Element and text location data -
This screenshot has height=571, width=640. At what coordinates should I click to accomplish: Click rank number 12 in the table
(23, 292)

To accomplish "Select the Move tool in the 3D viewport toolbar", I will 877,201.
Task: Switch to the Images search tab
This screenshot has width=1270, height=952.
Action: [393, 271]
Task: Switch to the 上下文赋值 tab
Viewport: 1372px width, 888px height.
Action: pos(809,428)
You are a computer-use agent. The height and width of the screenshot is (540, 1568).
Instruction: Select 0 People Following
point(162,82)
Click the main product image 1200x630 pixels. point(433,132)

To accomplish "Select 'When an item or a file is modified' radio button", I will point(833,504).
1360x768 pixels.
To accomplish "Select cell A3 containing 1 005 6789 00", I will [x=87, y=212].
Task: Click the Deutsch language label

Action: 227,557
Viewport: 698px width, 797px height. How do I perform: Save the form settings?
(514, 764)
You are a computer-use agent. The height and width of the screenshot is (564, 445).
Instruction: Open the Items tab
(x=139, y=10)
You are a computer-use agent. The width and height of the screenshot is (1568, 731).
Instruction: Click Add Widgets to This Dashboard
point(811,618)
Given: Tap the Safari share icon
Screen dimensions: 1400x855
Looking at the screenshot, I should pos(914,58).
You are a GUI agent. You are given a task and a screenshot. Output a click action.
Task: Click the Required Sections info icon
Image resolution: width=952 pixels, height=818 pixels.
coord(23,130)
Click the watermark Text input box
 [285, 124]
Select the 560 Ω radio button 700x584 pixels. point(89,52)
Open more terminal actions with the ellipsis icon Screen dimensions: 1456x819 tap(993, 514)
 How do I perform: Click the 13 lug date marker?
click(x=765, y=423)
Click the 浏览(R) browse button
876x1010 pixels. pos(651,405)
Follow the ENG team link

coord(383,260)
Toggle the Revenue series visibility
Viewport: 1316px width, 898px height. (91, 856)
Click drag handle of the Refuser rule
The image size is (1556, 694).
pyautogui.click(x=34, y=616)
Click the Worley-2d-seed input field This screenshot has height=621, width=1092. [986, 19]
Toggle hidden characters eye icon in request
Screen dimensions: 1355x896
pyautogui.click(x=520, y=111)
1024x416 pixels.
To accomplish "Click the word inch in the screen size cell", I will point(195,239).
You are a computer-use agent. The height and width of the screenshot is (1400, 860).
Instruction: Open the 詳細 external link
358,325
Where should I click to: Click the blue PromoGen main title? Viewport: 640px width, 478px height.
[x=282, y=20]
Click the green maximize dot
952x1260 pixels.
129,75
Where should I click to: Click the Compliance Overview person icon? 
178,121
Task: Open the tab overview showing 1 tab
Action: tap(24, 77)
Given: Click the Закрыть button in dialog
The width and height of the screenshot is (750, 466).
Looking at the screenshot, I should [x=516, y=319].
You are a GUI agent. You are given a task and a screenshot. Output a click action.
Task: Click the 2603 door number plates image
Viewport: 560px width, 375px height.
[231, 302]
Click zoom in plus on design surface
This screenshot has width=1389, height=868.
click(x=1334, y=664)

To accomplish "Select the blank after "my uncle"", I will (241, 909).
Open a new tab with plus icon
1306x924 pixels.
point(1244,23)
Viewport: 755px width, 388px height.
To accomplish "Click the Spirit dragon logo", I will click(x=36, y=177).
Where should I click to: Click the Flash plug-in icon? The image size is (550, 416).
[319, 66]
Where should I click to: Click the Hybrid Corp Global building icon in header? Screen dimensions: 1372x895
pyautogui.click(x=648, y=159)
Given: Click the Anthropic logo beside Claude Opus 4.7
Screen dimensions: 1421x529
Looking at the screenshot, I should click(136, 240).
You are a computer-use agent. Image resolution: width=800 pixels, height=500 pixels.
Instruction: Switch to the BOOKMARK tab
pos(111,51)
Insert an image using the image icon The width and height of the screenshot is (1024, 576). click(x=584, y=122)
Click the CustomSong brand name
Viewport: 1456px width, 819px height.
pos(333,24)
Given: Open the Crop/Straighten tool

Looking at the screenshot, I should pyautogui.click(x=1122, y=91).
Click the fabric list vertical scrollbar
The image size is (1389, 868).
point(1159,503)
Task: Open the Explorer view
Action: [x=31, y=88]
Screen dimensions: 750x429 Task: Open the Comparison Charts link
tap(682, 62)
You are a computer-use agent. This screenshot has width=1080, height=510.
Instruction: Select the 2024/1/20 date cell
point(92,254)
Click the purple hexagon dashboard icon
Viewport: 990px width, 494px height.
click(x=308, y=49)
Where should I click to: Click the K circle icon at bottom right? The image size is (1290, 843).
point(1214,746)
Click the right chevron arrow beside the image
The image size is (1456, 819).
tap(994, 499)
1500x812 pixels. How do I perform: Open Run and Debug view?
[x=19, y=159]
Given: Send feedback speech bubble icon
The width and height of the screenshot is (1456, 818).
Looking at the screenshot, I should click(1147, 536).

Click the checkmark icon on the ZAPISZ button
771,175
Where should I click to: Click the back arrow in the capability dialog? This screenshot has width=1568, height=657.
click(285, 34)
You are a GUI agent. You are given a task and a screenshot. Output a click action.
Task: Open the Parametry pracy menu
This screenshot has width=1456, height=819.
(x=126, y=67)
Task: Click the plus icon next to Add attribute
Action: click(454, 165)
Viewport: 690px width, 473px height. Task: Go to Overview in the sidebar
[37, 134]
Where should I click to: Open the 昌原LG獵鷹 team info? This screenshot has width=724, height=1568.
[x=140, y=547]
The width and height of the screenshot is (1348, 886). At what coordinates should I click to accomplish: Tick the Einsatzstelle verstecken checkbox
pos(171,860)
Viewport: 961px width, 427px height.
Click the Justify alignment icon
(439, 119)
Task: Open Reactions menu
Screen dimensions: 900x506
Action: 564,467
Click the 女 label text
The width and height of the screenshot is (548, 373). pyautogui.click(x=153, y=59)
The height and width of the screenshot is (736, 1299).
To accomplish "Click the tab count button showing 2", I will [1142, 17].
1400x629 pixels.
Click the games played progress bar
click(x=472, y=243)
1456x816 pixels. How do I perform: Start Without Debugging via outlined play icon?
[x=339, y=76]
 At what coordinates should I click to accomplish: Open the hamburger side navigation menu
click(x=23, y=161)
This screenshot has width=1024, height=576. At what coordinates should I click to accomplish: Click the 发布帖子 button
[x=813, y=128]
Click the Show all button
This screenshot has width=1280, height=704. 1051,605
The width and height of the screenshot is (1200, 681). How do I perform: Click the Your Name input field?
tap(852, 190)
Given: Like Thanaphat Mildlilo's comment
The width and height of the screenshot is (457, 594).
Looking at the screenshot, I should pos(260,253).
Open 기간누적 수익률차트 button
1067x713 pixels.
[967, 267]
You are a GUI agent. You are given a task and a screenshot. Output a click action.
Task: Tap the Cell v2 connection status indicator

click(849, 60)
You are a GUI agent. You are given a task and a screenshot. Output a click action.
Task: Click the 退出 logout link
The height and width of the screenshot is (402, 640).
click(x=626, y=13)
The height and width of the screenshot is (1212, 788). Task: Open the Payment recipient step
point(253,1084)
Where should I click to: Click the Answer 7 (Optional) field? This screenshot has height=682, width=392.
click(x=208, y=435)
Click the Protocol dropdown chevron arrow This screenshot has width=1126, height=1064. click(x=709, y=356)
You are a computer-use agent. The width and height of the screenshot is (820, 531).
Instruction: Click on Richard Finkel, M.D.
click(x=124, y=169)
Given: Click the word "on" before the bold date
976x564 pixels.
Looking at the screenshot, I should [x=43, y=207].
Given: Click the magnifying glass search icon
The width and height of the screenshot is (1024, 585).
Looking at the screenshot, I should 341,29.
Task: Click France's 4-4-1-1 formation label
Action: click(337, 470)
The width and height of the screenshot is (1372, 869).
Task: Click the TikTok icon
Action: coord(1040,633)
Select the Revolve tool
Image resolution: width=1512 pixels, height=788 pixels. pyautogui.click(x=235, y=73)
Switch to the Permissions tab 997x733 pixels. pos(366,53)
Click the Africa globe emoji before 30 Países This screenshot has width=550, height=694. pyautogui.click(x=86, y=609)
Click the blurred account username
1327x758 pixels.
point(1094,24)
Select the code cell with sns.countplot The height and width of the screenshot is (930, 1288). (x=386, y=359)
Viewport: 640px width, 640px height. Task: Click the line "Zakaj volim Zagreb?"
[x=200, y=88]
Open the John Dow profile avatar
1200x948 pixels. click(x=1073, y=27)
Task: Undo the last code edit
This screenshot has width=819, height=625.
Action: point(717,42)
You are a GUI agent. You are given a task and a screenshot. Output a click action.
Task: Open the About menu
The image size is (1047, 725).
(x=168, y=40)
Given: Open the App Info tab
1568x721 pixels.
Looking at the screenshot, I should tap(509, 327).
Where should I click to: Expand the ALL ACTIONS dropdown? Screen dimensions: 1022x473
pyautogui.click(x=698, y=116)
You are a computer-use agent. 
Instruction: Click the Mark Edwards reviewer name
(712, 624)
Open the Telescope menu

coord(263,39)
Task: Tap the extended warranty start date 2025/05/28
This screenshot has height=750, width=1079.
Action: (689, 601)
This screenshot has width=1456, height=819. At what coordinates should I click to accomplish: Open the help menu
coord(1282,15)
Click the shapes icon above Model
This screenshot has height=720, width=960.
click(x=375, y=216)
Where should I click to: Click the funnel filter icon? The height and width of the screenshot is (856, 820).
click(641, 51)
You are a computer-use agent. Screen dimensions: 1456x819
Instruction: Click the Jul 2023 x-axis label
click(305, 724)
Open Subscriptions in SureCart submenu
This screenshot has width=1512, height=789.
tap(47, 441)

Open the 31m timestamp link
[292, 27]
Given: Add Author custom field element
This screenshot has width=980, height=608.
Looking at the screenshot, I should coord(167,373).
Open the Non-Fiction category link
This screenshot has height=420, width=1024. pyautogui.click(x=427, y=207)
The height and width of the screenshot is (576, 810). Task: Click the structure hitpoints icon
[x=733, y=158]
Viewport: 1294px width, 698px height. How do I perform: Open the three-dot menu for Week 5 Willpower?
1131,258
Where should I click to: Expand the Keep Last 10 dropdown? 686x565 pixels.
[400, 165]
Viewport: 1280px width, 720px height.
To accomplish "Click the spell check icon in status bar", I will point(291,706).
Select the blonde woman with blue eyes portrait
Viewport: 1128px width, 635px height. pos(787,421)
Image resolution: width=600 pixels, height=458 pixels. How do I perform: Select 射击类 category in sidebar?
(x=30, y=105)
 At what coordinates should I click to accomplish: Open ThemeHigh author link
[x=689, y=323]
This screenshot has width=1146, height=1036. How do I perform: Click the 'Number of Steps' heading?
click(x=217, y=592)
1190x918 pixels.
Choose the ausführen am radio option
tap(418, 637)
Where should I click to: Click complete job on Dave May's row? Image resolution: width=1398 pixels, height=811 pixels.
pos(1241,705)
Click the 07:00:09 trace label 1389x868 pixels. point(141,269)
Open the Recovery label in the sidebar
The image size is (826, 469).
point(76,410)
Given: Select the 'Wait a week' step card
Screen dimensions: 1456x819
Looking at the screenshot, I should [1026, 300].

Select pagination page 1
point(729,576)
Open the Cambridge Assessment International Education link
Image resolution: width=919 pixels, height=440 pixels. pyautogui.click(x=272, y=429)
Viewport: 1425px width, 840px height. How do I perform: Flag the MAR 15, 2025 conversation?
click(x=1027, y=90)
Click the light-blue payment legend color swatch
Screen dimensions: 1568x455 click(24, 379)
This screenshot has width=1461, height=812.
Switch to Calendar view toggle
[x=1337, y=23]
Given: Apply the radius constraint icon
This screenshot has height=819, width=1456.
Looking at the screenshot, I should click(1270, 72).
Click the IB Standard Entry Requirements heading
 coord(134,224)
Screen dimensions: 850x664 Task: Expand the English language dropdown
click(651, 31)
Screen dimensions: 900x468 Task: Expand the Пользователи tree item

Task directions -
Please reproduce the items verbatim, beginning with the line containing "1400x629 pixels." and ending with the line containing "This screenshot has width=1280, height=704.", both lines included.

Finished answer -
1400x629 pixels.
Click the games played progress bar
click(x=472, y=243)
1456x816 pixels. How do I perform: Start Without Debugging via outlined play icon?
[x=339, y=76]
 At what coordinates should I click to accomplish: Open the hamburger side navigation menu
click(x=23, y=161)
This screenshot has width=1024, height=576. At what coordinates should I click to accomplish: Click the 发布帖子 button
[x=813, y=128]
Click the Show all button
This screenshot has width=1280, height=704. 1051,605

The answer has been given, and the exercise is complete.